# Working at fast food



## MashaMees

I made a huge mistake by applying for a job at a fast food restaurant. I just finished my training days and it went absolutely horrible. I cried in front of my manager, I fell of the stairs, I got yelled at by my trainee and I gave people the wrong order (Twice.. TWICE?!). Next time I will have to work all by myself, without a trainee yelling at me to work harder/faster etc. which might be a plus. But in all honesty I am terrified, I still don't know where all the buttons are and how to make everything and in a week I will be standing there ALL ALONE for a full day. 
My trainee kept intimidating me and it made me feel even worse. I couldn't quite figure out if she was over exaggerating or if I really did look like such a quiet anti-social loser. I was trying so hard. In the end I actually thought I was doing kinda well..
I am so anxious and if I want to quit I will still have to work for at least one month until they find a replacement for me. I am planning on telling the people I am quitting right after I will have my next work day. I really don't think I am ready for this and I feel horrible about it.
If I have a good reason to quit they might find a way to let me work less. But I dont know im just venting and I am feeling horrible


----------



## Excaliber

MashaMees said:


> I made a huge mistake by applying for a job at a fast food restaurant. I just finished my training days and it went absolutely horrible. I cried in front of my manager, I fell of the stairs, I got yelled at by my trainee and I gave people the wrong order (Twice.. TWICE?!). Next time I will have to work all by myself, without a trainee yelling at me to work harder/faster etc. which might be a plus. But in all honesty I am terrified, I still don't know where all the buttons are and how to make everything and in a week I will be standing there ALL ALONE for a full day.
> My trainee kept intimidating me and it made me feel even worse. I couldn't quite figure out if she was over exaggerating or if I really did look like such a quiet anti-social loser. I was trying so hard. In the end I actually thought I was doing kinda well..
> I am so anxious and if I want to quit I will still have to work for at least one month until they find a replacement for me. I am planning on telling the people I am quitting right after I will have my next work day. I really don't think I am ready for this and I feel horrible about it.
> If I have a good reason to quit they might find a way to let me work less. But I dont know im just venting and I am feeling horrible


First Congrats on getting a job, at least its something to start out with! Don't worry about making mistakes, its your first day! Your bound too until you know how, that's part of the learning curve! Don't be afraid to ask questions either on how to do something, no ones perfect the first day

I start an apprenticeship on the 23rd of September and I'm really nervous about it, I'm afraid of making mistakes and looking goofy too! But I have to push myself through my anxiety and panic attacks till I get comfortable at the job, its stress full but its smooth sailing after I get the know how hopefully


----------



## ilsr

Your fast food job is in the Netherlands? Does everyone in the netherlands speak/write good english from a young age? dang, it sounds just as bad or worse as the U.S. from what you're describing of min wage fast food jobs.


----------



## Excaliber

ilsr said:


> Your fast food job is in the Netherlands? Does everyone in the netherlands speak/write good english from a young age? dang, it sounds just as bad or worse as the U.S. from what you're describing of min wage fast food jobs.

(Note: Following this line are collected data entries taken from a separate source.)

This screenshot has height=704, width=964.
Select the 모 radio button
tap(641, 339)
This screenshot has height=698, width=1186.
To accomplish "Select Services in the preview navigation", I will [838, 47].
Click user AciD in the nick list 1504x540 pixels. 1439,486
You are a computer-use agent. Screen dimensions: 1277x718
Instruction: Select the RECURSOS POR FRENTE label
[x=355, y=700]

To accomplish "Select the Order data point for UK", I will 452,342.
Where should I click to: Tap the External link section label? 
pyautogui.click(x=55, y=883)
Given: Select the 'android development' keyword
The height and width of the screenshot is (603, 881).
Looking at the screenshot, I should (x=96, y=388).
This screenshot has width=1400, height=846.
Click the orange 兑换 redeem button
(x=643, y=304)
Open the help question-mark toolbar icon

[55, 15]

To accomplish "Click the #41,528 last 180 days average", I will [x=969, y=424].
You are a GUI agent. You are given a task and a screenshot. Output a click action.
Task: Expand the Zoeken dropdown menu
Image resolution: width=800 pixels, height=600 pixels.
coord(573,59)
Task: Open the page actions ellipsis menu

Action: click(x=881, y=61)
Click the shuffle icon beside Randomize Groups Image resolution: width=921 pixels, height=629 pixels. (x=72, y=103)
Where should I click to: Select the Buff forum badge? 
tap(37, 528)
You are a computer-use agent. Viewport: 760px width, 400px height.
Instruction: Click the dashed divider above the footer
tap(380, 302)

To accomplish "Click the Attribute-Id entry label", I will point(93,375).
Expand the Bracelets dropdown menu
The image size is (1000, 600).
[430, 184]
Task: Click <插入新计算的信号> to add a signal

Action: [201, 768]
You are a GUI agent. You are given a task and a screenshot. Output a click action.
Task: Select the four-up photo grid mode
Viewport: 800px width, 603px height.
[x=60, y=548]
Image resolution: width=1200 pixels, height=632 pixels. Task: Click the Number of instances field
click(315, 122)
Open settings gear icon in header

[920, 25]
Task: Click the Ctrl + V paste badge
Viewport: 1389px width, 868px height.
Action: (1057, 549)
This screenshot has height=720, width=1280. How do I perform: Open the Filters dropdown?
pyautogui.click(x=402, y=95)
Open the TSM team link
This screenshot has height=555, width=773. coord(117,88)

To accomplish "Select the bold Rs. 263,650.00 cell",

I can't speak for myself as I immigrated from the Netherlands when I was 5 years old, I learned to speak and write English in Canada. However my sisters learned to write and speak English in the Netherlands, it was a subject they took, my parents where also fairly good with English, my dad traveled extensively around the UK when he was young. I would guess most Dutch people are good to an extent with English, considering England is right next door.


----------



## Shinobi1001

I remember when I worked in the fast food industry...I wanted to kill myself :/ It tore me apart


----------



## MashaMees

Shinobi1001 said:


> I remember when I worked in the fast food industry...I wanted to kill myself :/ It tore me apart


I'm assuming you don't work at fast food anymore. I really hope you don't work there anymore!!!


----------



## SupaDupaFly

I worked as a cook prep early this year...Never again. Kitchen/fast food/culinary jobs are very hard. You have to be quick and efficient. You can only become good if you really love what you do. Keyword :Love


----------



## MashaMees

ilsr said:


> Your fast food job is in the Netherlands? Does everyone in the netherlands speak/write good english from a young age? dang, it sounds just as bad or worse as the U.S. from what you're describing of min wage fast food jobs.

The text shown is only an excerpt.